In dealing with emergency situations, every second can count, and emergency communications officials in Frederick County and the city of Frederick are trying to make sure calls for emergencies are handled as efficiently as possible.
The Frederick County Board of Commissioners voted 5-0 on Thursday to approve an agreement with the city that will move dispatchers from the Frederick Police Department to the same facility on Airport Drive used by dispatchers for the county’s fire and rescue staff, Frederick County Sheriff’s Office and Maryland State Police.
The center completed a $20 million expansion in December that included new radio equipment, consoles and other items.
The agreement will create an integrated environment at the Frederick facility for taking 911 calls and dispatching emergency personnel, while allowing dispatchers for all the agencies to be present in one room, said Jack Markey, head of the county’s Emergency Management Division.

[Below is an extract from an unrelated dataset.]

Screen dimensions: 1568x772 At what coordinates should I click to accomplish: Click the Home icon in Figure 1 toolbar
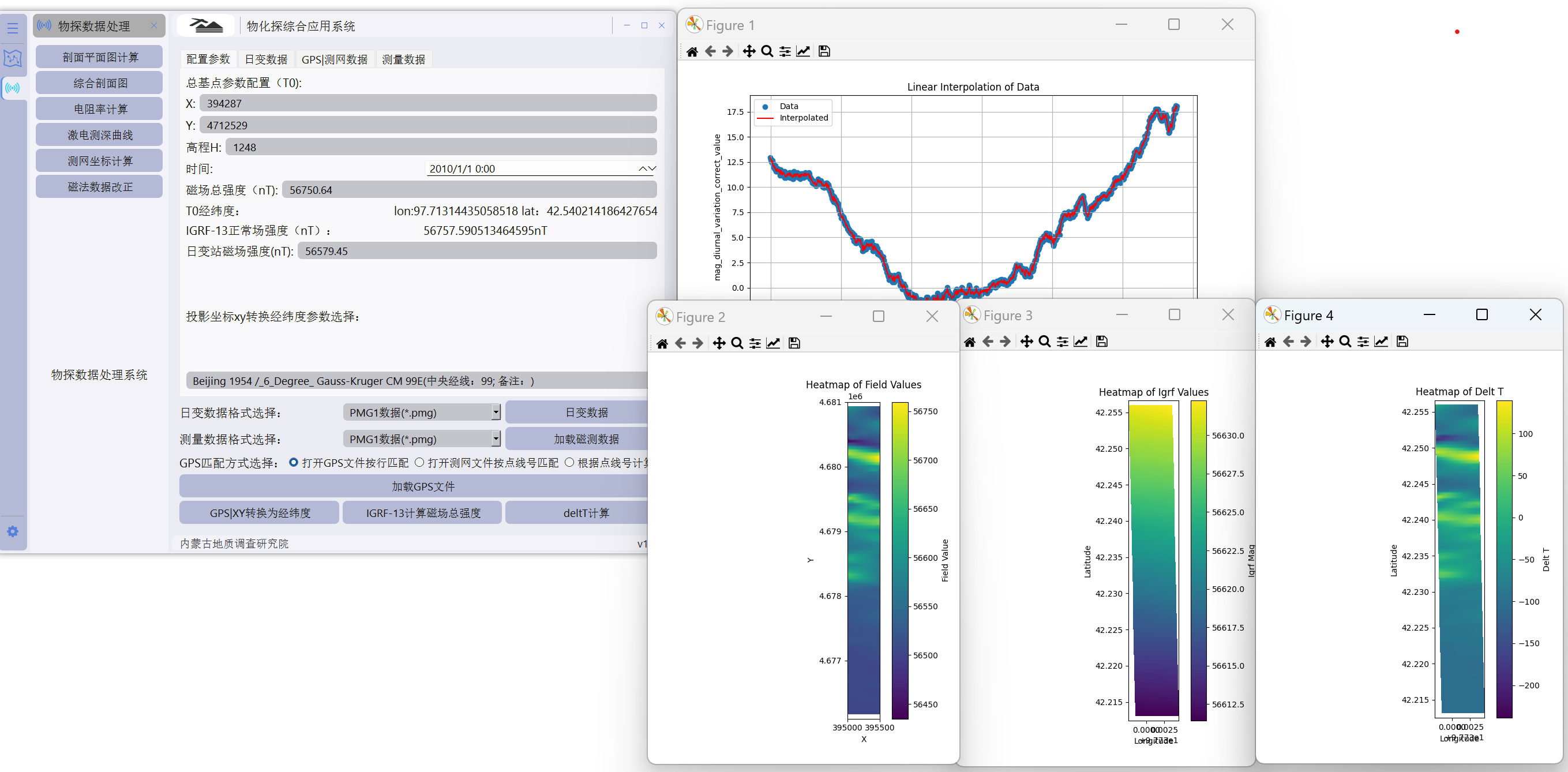(x=692, y=51)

The county government operates the primary 911 center, which also serves local municipalities, although the Frederick Police Department has been a secondary answering point that can also have 911 calls routed to it, according to a county memorandum.
Calls for the Thurmont and Brunswick police departments are dispatched by the county, said Chip Jewell, head of emergency communications.

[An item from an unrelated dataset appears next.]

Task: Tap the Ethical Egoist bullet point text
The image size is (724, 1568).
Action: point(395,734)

Emergency calls received by the county dispatchers for incidents in the city are currently screened by county operators for basic information before being transferred to Frederick police headquarters for officers or other personnel to be dispatched.
Transferring calls always creates the potential for delays or calls to be dropped or cut off, Frederick Police Chief Thomas Ledwell said Thursday.
“I think it is a step in the right direction toward synergistic goals and ongoing cooperations for a number of reasons,” Ledwell told the commissioners.
In the past, county dispatchers couldn’t hand off calls for Frederick until a city dispatcher was available, Markey said.
Now, the operators can take a call and the Frederick dispatchers will be right there, so they’ll be able to dispatch calls sooner, he said.
The county’s dispatch center handles about 130,000 911 calls per year, and about 300,000 non-emergency calls, Markey said.
The agreement completes a process that the county and city have been working toward since the mid-1990s, Jewell said.
Commissioners’ President Blaine R. Young (R) said previous boards of commissioners deserve credit for recognizing the importance of the project and moving it forward over the years.
“There’s a price tag that comes with that, but obviously we see the benefits,” Young said.